Re: Strange Stories from the SEC Footprint
« Reply #969 on: September 22, 2016, 06:14:37 pm »

 Stacey Barchenger ‏@sbarchenger 6h6 hours ago

Nashville teacher charged with recording students taught at another elementary http://tnne.ws/2dmCH2u 



Quote
A Nashville teacher arrested on child porn charges this week also worked part-time at another elementary last school year,  a Metro Nashville Public Schools spokesman said Thursday.

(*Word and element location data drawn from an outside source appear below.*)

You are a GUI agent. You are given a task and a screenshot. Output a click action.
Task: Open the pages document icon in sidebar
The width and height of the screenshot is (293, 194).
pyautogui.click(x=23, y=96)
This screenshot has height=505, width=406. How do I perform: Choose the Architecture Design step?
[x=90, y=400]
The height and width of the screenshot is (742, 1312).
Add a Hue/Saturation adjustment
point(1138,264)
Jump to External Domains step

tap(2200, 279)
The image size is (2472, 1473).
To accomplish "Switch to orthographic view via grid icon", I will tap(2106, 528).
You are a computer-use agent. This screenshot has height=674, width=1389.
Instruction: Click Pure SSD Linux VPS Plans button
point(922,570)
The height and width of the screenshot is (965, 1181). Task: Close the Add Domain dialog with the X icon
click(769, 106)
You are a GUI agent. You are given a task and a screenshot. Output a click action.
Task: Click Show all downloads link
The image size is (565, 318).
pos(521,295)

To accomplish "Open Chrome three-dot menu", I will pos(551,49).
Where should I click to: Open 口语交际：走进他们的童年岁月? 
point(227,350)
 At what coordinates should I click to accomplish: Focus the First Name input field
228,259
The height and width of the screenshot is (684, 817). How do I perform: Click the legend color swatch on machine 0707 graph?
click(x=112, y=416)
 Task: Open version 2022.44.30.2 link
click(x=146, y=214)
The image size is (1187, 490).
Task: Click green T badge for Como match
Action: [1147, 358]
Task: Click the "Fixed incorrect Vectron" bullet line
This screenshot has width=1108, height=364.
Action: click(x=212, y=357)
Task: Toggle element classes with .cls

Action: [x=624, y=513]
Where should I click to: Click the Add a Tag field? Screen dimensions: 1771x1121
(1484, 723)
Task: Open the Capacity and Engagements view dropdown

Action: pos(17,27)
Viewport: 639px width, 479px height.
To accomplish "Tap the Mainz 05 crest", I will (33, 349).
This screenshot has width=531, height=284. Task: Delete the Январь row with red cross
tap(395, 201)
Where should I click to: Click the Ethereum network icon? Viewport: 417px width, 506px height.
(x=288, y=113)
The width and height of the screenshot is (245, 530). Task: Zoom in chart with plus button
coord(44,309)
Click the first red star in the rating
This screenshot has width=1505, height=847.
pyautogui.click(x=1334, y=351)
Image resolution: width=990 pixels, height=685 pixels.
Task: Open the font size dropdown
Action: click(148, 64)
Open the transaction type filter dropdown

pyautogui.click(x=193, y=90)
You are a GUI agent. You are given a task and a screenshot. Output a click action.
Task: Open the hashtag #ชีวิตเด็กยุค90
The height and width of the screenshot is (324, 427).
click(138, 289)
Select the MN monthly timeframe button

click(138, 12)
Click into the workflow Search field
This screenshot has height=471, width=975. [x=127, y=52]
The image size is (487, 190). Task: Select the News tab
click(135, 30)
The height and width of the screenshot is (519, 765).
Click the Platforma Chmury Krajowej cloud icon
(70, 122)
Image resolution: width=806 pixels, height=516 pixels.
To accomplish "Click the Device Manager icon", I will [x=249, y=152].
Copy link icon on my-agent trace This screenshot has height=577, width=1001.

Jarrett Jones, 30, who is accused of recording elementary school girls undressing, worked part-time as a music teacher at Mt. View Elementary school during  the 2015-16 school year while also working part-time at Antioch High School.

Jones was a full-time music teacher at Napier Elementary from the fall of 2011 to 2015. During that period, Metro police say he secretly recorded 40 girls as they changed clothes in a closet in the school's music room.

Metro Schools spokesman Joe Bass said Jones was not rehired by Napier's new principal in 2015 after she was allowed to hire an entirely new staff.

Jones, arrested Monday at his Nashville home, faces two counts of especially aggravated sexual exploitation of minors and three counts of sexual exploitation of minors after Metro police say he admitted Sept. 8 to making the secret recordings at Napier.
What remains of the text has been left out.